Ce n'est donc nullement un hasard si le premier acte posé par Mountaga Sy a été de décongestionner le port sur 5 hectares. Un désencombrement fortement médiatisé qui a permis de tout de suite révélé l’inaction de l’ancien DG. Mais paradoxe, Sadikh Bèye est renvoyé à l’Agence nationale de la Statistique et de la Démographie (Ansd), d’où il était venu. Il faut bien le consoler et ne pas donner l'impression de la sanctionner. Avec Macky Sall, certains intouchables changent juste de poste et la vie continue.

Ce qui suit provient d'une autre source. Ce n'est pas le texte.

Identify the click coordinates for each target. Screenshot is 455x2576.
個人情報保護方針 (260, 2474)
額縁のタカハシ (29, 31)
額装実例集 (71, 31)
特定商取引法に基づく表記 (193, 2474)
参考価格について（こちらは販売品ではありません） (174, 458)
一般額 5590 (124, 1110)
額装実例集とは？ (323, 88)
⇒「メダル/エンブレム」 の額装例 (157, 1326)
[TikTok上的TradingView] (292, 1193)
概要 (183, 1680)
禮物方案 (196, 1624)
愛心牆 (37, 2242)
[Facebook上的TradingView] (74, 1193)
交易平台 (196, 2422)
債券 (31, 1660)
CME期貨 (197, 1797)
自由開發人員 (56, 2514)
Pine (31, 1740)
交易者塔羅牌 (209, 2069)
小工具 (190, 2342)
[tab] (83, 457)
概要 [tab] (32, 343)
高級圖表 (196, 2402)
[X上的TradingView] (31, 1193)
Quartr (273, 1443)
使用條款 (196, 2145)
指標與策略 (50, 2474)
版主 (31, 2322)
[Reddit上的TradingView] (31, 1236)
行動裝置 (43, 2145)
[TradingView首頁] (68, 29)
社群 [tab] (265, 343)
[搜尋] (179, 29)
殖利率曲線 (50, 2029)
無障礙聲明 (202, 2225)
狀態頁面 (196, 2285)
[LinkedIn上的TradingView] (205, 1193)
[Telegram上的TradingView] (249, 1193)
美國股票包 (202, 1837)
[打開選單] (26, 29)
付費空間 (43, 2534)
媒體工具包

Comment de même concevoir qu'un Modou Diagne Fada qui n’avait jamais connu le monde de l’entreprise auparavant, puisse se voir du jour au lendemain, confier les destinées de la Sonacos ? Cette société aussi stratégique pour le Sénégal, grand pays de culture d’arachide. Rappelons quand même sa première expérience, a été d’être ministre après avoir milité dans les jeunesses libérales.

Ce qui gangrène à la vérité les sociétés publiques, ce sont en premier lieu les recrutements clientélistes. Dans celles-ci, se recomposent des familles entières, voire des employés appartenant à une famille politique donnée ou affiliées à un DG qui y a recruté en masse. Il suffit dès lors que ce dernier soit limogé pour  que son successeur fasse l'objet d'attaques de la part des partisans du premier. C’est le cas dans une société telle que Dakar Dem Dikk où les anciennes recrues de Me Moussa Diop, ont eu souvent maille à partir avec Oumar Boun Khatab Sylla, le Dg récemment démis. La preuve, ces entreprises publiques sont difficilement gérables et il y est quasiment impossible de gérer l’information qui se retrouve bien souvent dans la rue ou sur les réseaux sociaux.

Dans le cas de La poste, il serait bien pessimiste de prédire qu’elle ne renaîtra pas de ses cendres, mais le fait est qu’elle a déjà raté beaucoup de virages. Une solution s’impose dès lors, celle de recapitaliser, de réduire les effectifs et d’opérer des mutations. Mais peut-on continuellement passer du temps à recapitaliser les sociétés publiques sur le dos du contribuable et en laissant les mauvaises gestions se perpétuer ? Les pays normaux cherchent à encourager une tradition de grands managers du public. Ce qui est hélas loin d’être le cas sous nos cieux.